There are robots that perform tasks in radioactive environments which are lethal for human beings. There’s also India's first telepresence consumer robot, which can be remotely managed and moved via an iPhone or iPad or a similar device, and can keep an eye on ageing parents at home and also perform simple household chores.
The company's young and visionary founder Pulkit Gaur had robots on his mind when still in his teens and built 23 of them before he earned his Engineering degree. After he graduated in 2004, Gaur worked with a multi-national company as technical manager. But an innovator to the core, he finally invested in Rs 10 lakh in setting up Gridbots in 2007. "At the time, there wasn't any other company in India working in robotics. I wanted to build robots that could solve real-life problems and I want them to reach the common man one day," says Gaur, who was named 2011 Innovator of the Year by the MIT Technology Review, and a TED Fellow.
With no business background, Gaur was on the horns of a dilemma. " had technologies, products and concepts that were wonderful but I did not know how to commercialise them," he confesses. So he signed up with the incubator at IIM Ahmedabad's Centre for Innovation' Incubation and Entrepreneurship.
Lack of talented workforce works in their favour
Another big challenge was lack of a talented workforce. Since robotics has not yet come of age, it is difficult to find people suited to this field. True to form, Gaur came up, with a unique solution. "We established robotics labs in schools and colleges' where students paid us to learn our technology. After 4 years, we recruited these students! It was win-win for both." Gaur also set up a separate company called Edubotics Innovation Labs, through which he and his team were consulting and providing hands-on workshops. This helped raise sufficient funds.
Gridbots spreads its wings
Set up only five years ago, Gridbots' client list is already formidable - Ministry of Home Affairs, Indian Navy, Bhabha Atomic Research Centre, Indian Space Research Organisation and the Gujarat Police, among other large government and private organisations.
The fire-fighting robot is the latest innovation from "Maybe the government will be the biggest buyer. But a lot of large companies who maintain large infrastructure can also use this robot," says Gaur.
Considering that robotics is still nascent in India, Gridbots boasts an impressive 50 products in its portfolio and is growing 100 per cent year-on-year. With a 1,000-sq ft manufacturing facility in Ahmedabad, the company has a team of around 50 people and is present in six cities.
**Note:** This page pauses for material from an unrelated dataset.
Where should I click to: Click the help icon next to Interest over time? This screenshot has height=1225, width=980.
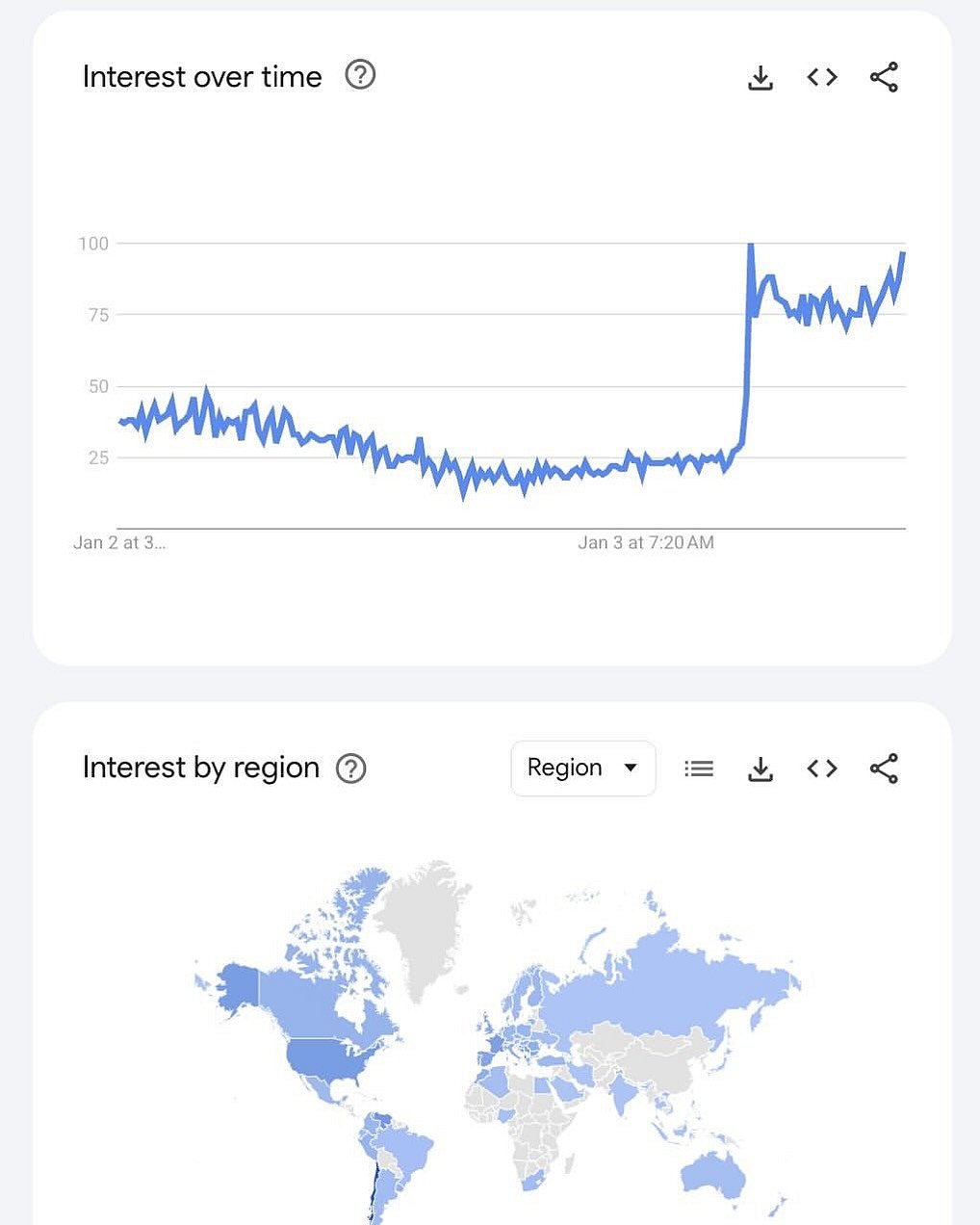[360, 75]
Prices range from Rs 1 lakh to Rs 1.5 crore, depending on the degree of customisation. The company sold around 100 big robots across categories in the last year, excluding the 3,000 educational products it sold during the same period.
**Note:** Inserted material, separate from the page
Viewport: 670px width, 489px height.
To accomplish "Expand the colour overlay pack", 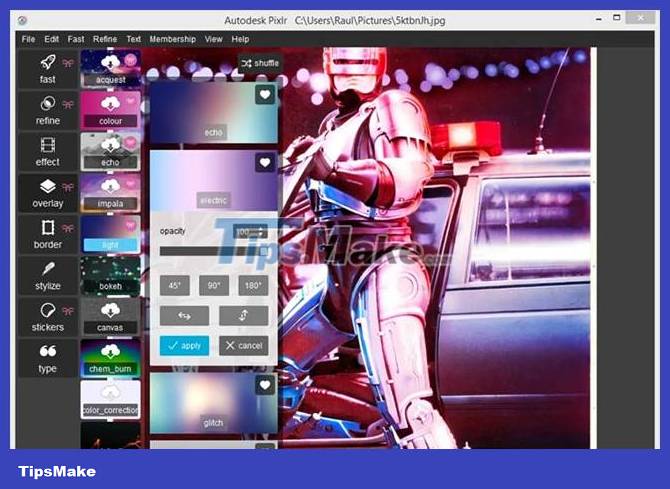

*Around 80 per cent of revenue is ploughed back into R&D
Selling the robots right
"I do not pitch products; I pitch the technology. I then develop a robot and customise it to suit a client's needs. Around 60 per cent of the products we sell to the government are based on suggestions that came from them," says Gaur.
"As an entrepreneur, I have learnt that one must be prepared to sometimes even say 'no'," affirms Gaur.
With his father as his mentor, the young entrepreneur says one must learn to steer clear of temptation and keep one's sights focused on the distant horizon. "You should be able to see yourself 5-10 years from now."